Two of those Teamsters involved in such efforts were from Local 104 in Phoenix. Dawn Schumann, the local’s statewide political coordinator, and Ryan Proctor, a business agent, visited seven offices and met with lawmakers and staff. Their message was pension reform is necessary for workers.

“There needs to be some kind of reform for these members,” Proctor said. “They set this money aside. They worked these hours and are entitled to their pensions.”

Among their stops was to the office of Rep. David Schweikert (R-Ariz.), a member of the Joint Select Committee on Solvency of Multiemployer Pension Plans. There, they left 1,500 petitions from Arizona Teamsters asking the lawmaker to support the Butch Lewis Act.

Pensions were also a top issue during the first day of the Teamsters Political & Legislative Coordinators Conference, when several lawmakers spoke to attendees about the need for reform.

Rep.
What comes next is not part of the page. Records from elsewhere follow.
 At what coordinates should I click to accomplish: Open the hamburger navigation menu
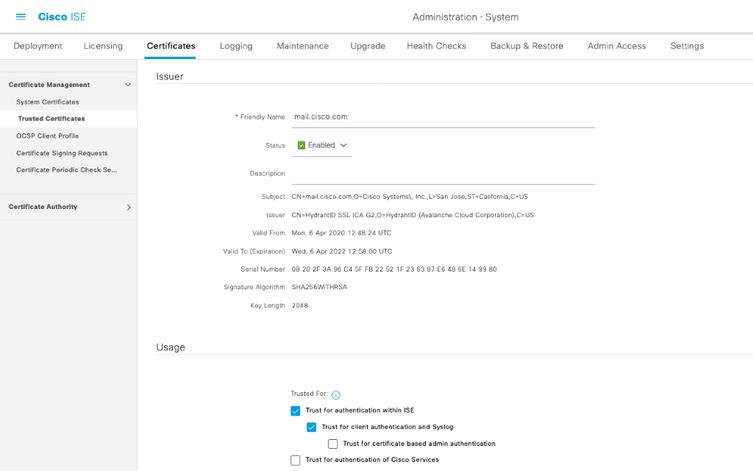pos(21,17)
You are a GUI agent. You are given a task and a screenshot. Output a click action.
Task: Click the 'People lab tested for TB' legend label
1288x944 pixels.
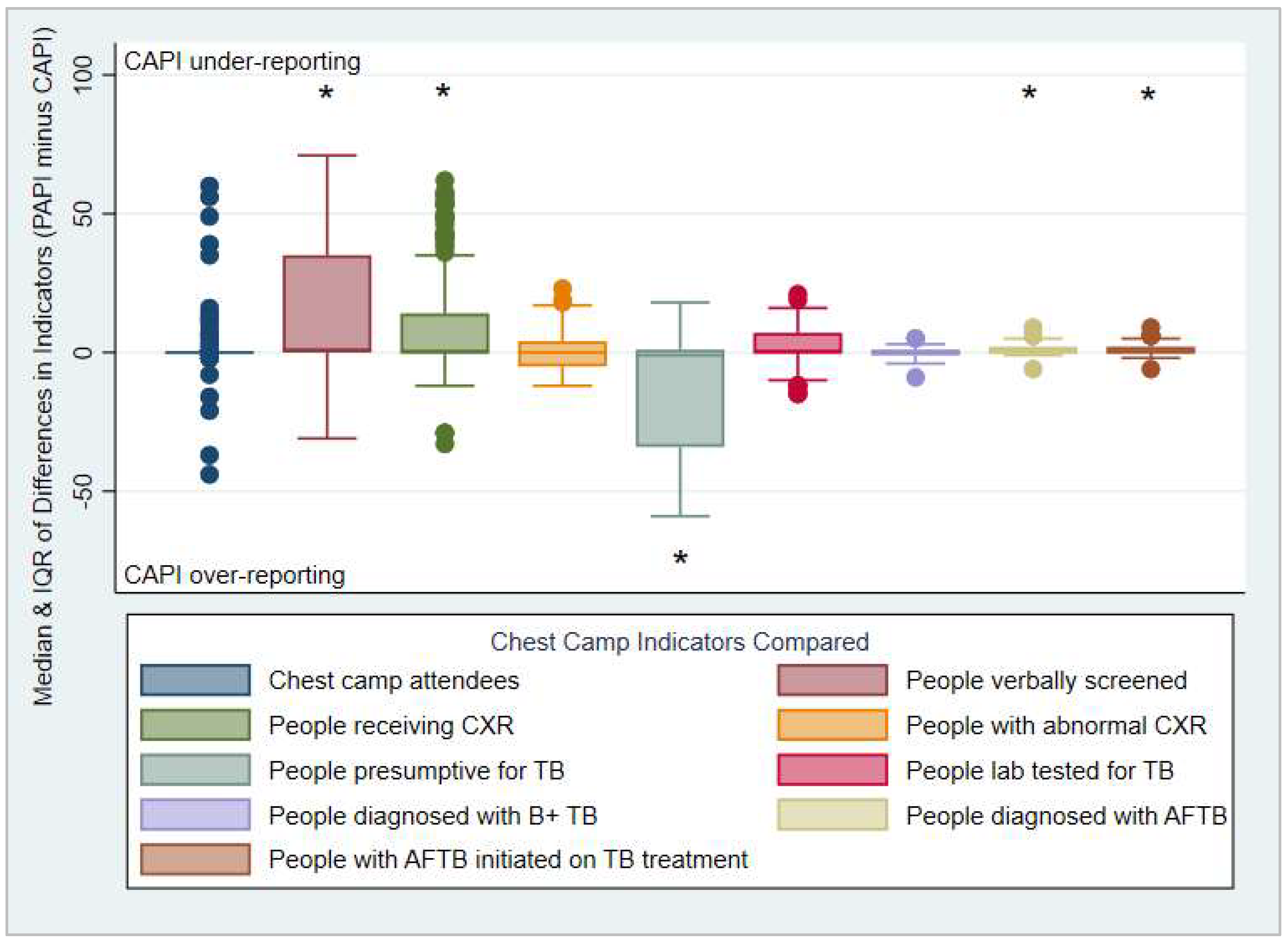[1040, 770]
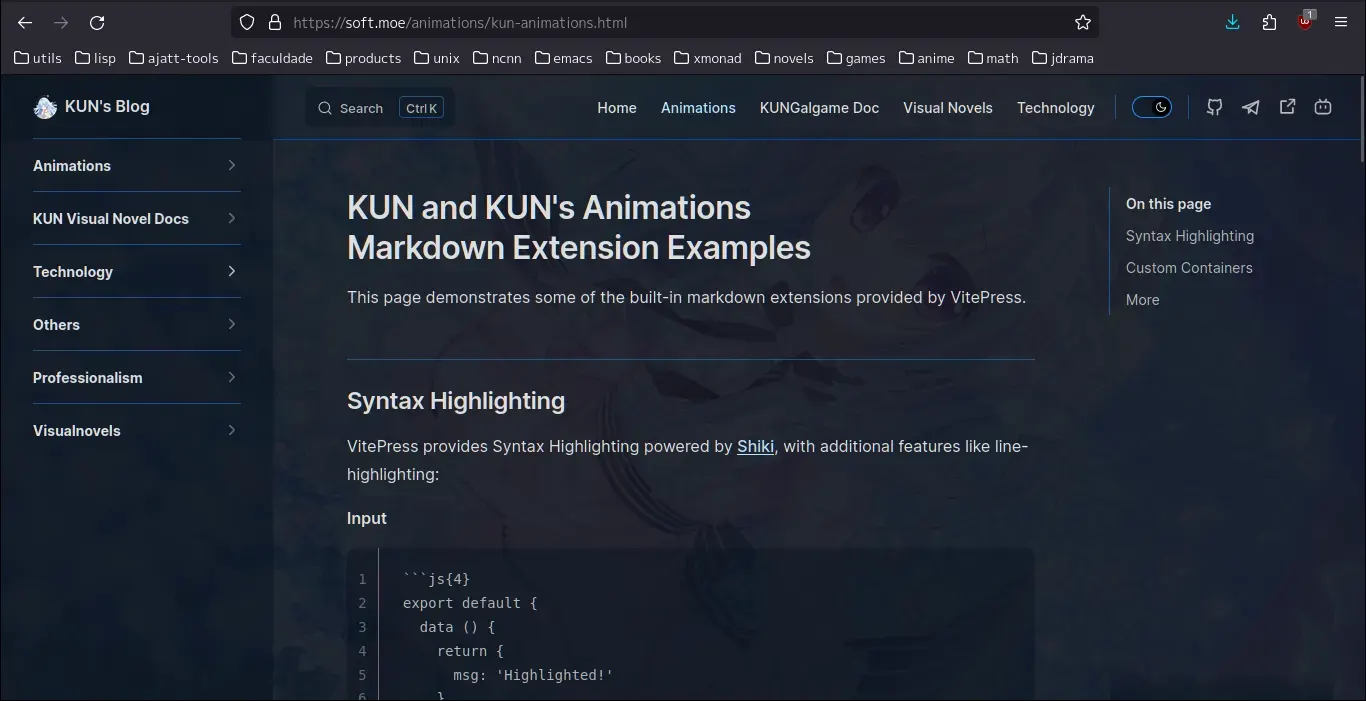Reload the page
Screen dimensions: 1366x701
click(97, 22)
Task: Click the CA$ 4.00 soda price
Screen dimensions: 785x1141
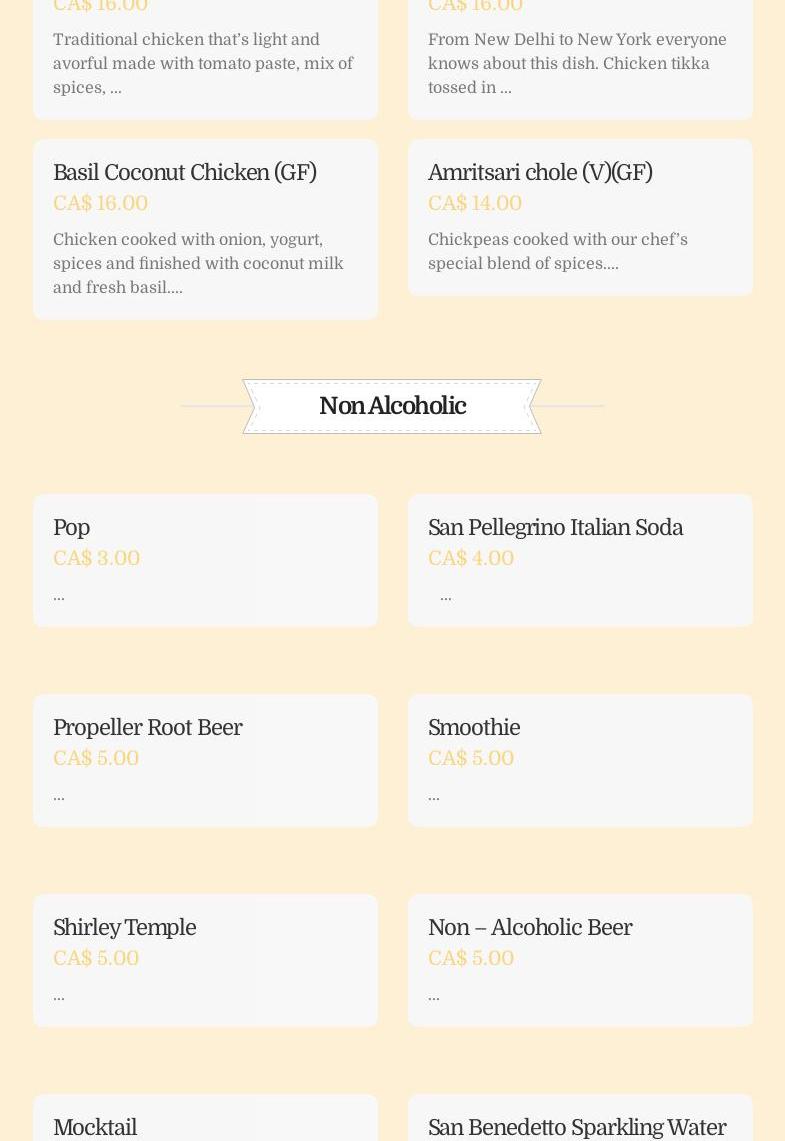Action: (471, 558)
Richard Neal (D-Mass.), lead sponsor of the Butch Lewis Act in the House, thanked the Teamsters for all their work to get the word out on the legislation. “I’m delighted with what you have done on this,” he said. “The Democrats will hold fast. We have got to convince some Republicans. And I have a few in mind.”

One GOP lawmaker who doesn’t need any convincing is Rep. Peter King (R-N.Y.). He became the first Republican to co-sponsor the bill, and said more in Congress need to stick up for pension reform. “I am proud to be on the bill and will do everything I can to enact it,” he said. “Working people kept their part of the deal on this. To lose [their pensions] now … is completely unfair.”
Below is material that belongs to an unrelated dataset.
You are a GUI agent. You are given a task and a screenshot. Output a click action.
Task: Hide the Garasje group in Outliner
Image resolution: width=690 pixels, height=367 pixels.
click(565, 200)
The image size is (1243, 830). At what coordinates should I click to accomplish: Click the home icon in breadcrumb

The concerns of the Teamsters, however, go beyond pensions. Speaking about trade, Rep. Linda Sanchez (D-Calif.) said the North American Free Trade Agreement (NAFTA) is one area where a bipartisan solution involving the White House might be possible.

“Every year … we try to build a better template for NAFTA,” she said. “I hope this is an area where Democrats in Congress and the administration can find some common ground.”

Meanwhile, Teamsters General President Jim Hoffa, speaking to attendees, told them they must be ready to seize upon the momentum building to elect officials who will stand up for hardworking Americans.

“People are saying what the heck is going on,” he said. “Things are changing. We need to get people out to the polls. We have to be at the forefront to turn this thing around.”